(GOAL OF THE EXERCISE):
Take the data that follows and return it exactly.

STUDY MATERIAL START

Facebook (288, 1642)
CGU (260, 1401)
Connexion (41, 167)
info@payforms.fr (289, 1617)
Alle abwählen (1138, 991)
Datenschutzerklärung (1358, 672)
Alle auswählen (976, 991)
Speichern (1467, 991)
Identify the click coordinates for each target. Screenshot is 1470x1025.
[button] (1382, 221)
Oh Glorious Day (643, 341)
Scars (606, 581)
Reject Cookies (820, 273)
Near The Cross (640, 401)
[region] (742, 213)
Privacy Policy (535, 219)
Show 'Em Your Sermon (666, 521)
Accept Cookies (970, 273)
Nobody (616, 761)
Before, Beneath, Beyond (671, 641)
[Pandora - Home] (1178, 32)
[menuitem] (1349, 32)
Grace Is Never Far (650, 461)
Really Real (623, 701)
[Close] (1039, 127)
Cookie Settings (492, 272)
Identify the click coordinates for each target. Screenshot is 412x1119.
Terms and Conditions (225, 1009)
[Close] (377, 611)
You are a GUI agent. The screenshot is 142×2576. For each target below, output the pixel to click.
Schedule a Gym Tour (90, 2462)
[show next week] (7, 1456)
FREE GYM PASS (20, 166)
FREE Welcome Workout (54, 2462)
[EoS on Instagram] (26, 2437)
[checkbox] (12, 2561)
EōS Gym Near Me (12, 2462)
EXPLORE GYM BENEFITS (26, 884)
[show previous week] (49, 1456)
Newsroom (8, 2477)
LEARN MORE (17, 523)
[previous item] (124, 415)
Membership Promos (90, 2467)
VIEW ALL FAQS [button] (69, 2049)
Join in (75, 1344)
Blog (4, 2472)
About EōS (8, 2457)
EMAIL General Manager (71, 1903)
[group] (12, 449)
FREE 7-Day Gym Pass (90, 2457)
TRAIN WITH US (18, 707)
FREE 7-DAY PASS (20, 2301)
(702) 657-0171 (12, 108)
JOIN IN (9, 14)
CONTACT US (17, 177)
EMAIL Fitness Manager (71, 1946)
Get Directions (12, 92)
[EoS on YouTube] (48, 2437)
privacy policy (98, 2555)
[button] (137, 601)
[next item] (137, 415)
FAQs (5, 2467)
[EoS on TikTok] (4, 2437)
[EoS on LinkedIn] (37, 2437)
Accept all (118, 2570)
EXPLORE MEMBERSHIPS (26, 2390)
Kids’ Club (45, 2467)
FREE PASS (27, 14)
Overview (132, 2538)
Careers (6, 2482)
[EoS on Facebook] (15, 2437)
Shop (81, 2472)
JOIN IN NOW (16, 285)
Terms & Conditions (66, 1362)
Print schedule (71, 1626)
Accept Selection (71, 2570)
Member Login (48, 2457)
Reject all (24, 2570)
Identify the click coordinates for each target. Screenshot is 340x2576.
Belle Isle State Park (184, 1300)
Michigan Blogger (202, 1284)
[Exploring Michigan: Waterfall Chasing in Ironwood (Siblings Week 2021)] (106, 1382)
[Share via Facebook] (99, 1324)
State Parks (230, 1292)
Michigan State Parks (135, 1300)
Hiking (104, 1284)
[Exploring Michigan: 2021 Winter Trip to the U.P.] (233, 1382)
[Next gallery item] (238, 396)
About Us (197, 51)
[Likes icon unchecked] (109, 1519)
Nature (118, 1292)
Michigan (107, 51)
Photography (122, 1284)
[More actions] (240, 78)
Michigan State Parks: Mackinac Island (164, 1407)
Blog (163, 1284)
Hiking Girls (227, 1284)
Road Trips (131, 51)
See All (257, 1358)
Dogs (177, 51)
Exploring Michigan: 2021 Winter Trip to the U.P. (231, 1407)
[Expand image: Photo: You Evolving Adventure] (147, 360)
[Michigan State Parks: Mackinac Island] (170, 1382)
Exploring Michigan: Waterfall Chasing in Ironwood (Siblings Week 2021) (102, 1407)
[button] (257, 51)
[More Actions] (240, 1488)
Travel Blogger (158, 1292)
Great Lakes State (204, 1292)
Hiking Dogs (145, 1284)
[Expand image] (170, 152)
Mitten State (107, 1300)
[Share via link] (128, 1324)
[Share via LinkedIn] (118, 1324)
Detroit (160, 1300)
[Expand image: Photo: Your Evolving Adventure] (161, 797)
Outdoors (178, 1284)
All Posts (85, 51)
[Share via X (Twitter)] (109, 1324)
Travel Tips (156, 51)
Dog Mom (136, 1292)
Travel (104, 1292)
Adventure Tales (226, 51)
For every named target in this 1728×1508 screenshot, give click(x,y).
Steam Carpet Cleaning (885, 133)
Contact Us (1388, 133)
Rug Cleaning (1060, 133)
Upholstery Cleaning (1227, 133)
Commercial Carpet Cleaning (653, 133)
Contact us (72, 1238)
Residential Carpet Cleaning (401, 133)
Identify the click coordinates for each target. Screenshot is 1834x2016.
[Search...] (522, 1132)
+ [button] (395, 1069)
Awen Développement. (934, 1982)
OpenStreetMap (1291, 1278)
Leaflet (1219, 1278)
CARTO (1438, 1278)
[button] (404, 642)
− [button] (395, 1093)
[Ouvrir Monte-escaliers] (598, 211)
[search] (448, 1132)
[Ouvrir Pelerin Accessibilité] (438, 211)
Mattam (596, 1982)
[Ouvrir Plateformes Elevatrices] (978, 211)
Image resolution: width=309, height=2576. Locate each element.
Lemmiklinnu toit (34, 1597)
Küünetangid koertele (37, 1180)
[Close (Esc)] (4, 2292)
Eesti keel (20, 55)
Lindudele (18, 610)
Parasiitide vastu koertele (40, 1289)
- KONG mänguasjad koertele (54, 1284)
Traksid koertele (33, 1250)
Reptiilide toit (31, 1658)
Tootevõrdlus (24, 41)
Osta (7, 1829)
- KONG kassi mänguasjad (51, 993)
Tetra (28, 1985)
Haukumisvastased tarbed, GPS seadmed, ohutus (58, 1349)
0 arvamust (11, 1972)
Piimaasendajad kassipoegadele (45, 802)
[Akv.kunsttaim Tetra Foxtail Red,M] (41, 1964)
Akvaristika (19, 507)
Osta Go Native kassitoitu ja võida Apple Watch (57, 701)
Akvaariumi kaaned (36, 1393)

STUDY MATERIAL END

(EXERCISE RESULT):
Facebook (288, 1642)
CGU (260, 1401)
Connexion (41, 167)
info@payforms.fr (289, 1617)
Alle abwählen (1138, 991)
Datenschutzerklärung (1358, 672)
Alle auswählen (976, 991)
Speichern (1467, 991)
Identify the click coordinates for each target. Screenshot is 1470x1025.
[button] (1382, 221)
Oh Glorious Day (643, 341)
Scars (606, 581)
Reject Cookies (820, 273)
Near The Cross (640, 401)
[region] (742, 213)
Privacy Policy (535, 219)
Show 'Em Your Sermon (666, 521)
Accept Cookies (970, 273)
Nobody (616, 761)
Before, Beneath, Beyond (671, 641)
[Pandora - Home] (1178, 32)
[menuitem] (1349, 32)
Grace Is Never Far (650, 461)
Really Real (623, 701)
[Close] (1039, 127)
Cookie Settings (492, 272)
Identify the click coordinates for each target. Screenshot is 412x1119.
Terms and Conditions (225, 1009)
[Close] (377, 611)
You are a GUI agent. The screenshot is 142×2576. For each target below, output the pixel to click.
Schedule a Gym Tour (90, 2462)
[show next week] (7, 1456)
FREE GYM PASS (20, 166)
FREE Welcome Workout (54, 2462)
[EoS on Instagram] (26, 2437)
[checkbox] (12, 2561)
EōS Gym Near Me (12, 2462)
EXPLORE GYM BENEFITS (26, 884)
[show previous week] (49, 1456)
Newsroom (8, 2477)
LEARN MORE (17, 523)
[previous item] (124, 415)
Membership Promos (90, 2467)
VIEW ALL FAQS [button] (69, 2049)
Join in (75, 1344)
Blog (4, 2472)
About EōS (8, 2457)
EMAIL General Manager (71, 1903)
[group] (12, 449)
FREE 7-Day Gym Pass (90, 2457)
TRAIN WITH US (18, 707)
FREE 7-DAY PASS (20, 2301)
(702) 657-0171 (12, 108)
JOIN IN (9, 14)
CONTACT US (17, 177)
EMAIL Fitness Manager (71, 1946)
Get Directions (12, 92)
[EoS on YouTube] (48, 2437)
privacy policy (98, 2555)
[button] (137, 601)
[next item] (137, 415)
FAQs (5, 2467)
[EoS on TikTok] (4, 2437)
[EoS on LinkedIn] (37, 2437)
Accept all (118, 2570)
EXPLORE MEMBERSHIPS (26, 2390)
Kids’ Club (45, 2467)
FREE PASS (27, 14)
Overview (132, 2538)
Careers (6, 2482)
[EoS on Facebook] (15, 2437)
Shop (81, 2472)
JOIN IN NOW (16, 285)
Terms & Conditions (66, 1362)
Print schedule (71, 1626)
Accept Selection (71, 2570)
Member Login (48, 2457)
Reject all (24, 2570)
Identify the click coordinates for each target. Screenshot is 340x2576.
Belle Isle State Park (184, 1300)
Michigan Blogger (202, 1284)
[Exploring Michigan: Waterfall Chasing in Ironwood (Siblings Week 2021)] (106, 1382)
[Share via Facebook] (99, 1324)
State Parks (230, 1292)
Michigan State Parks (135, 1300)
Hiking (104, 1284)
[Exploring Michigan: 2021 Winter Trip to the U.P.] (233, 1382)
[Next gallery item] (238, 396)
About Us (197, 51)
[Likes icon unchecked] (109, 1519)
Nature (118, 1292)
Michigan (107, 51)
Photography (122, 1284)
[More actions] (240, 78)
Michigan State Parks: Mackinac Island (164, 1407)
Blog (163, 1284)
Hiking Girls (227, 1284)
Road Trips (131, 51)
See All (257, 1358)
Dogs (177, 51)
Exploring Michigan: 2021 Winter Trip to the U.P. (231, 1407)
[Expand image: Photo: You Evolving Adventure] (147, 360)
[Michigan State Parks: Mackinac Island] (170, 1382)
Exploring Michigan: Waterfall Chasing in Ironwood (Siblings Week 2021) (102, 1407)
[button] (257, 51)
[More Actions] (240, 1488)
Travel Blogger (158, 1292)
Great Lakes State (204, 1292)
Hiking Dogs (145, 1284)
[Expand image] (170, 152)
Mitten State (107, 1300)
[Share via link] (128, 1324)
[Share via LinkedIn] (118, 1324)
Detroit (160, 1300)
[Expand image: Photo: Your Evolving Adventure] (161, 797)
Outdoors (178, 1284)
All Posts (85, 51)
[Share via X (Twitter)] (109, 1324)
Travel Tips (156, 51)
Dog Mom (136, 1292)
Travel (104, 1292)
Adventure Tales (226, 51)
For every named target in this 1728×1508 screenshot, give click(x,y).
Steam Carpet Cleaning (885, 133)
Contact Us (1388, 133)
Rug Cleaning (1060, 133)
Upholstery Cleaning (1227, 133)
Commercial Carpet Cleaning (653, 133)
Contact us (72, 1238)
Residential Carpet Cleaning (401, 133)
Identify the click coordinates for each target. Screenshot is 1834x2016.
[Search...] (522, 1132)
+ [button] (395, 1069)
Awen Développement. (934, 1982)
OpenStreetMap (1291, 1278)
Leaflet (1219, 1278)
CARTO (1438, 1278)
[button] (404, 642)
− [button] (395, 1093)
[Ouvrir Monte-escaliers] (598, 211)
[search] (448, 1132)
[Ouvrir Pelerin Accessibilité] (438, 211)
Mattam (596, 1982)
[Ouvrir Plateformes Elevatrices] (978, 211)
Image resolution: width=309, height=2576. Locate each element.
Lemmiklinnu toit (34, 1597)
Küünetangid koertele (37, 1180)
[Close (Esc)] (4, 2292)
Eesti keel (20, 55)
Lindudele (18, 610)
Parasiitide vastu koertele (40, 1289)
- KONG mänguasjad koertele (54, 1284)
Traksid koertele (33, 1250)
Reptiilide toit (31, 1658)
Tootevõrdlus (24, 41)
Osta (7, 1829)
- KONG kassi mänguasjad (51, 993)
Tetra (28, 1985)
Haukumisvastased tarbed, GPS seadmed, ohutus (58, 1349)
0 arvamust (11, 1972)
Piimaasendajad kassipoegadele (45, 802)
[Akv.kunsttaim Tetra Foxtail Red,M] (41, 1964)
Akvaristika (19, 507)
Osta Go Native kassitoitu ja võida Apple Watch (57, 701)
Akvaariumi kaaned (36, 1393)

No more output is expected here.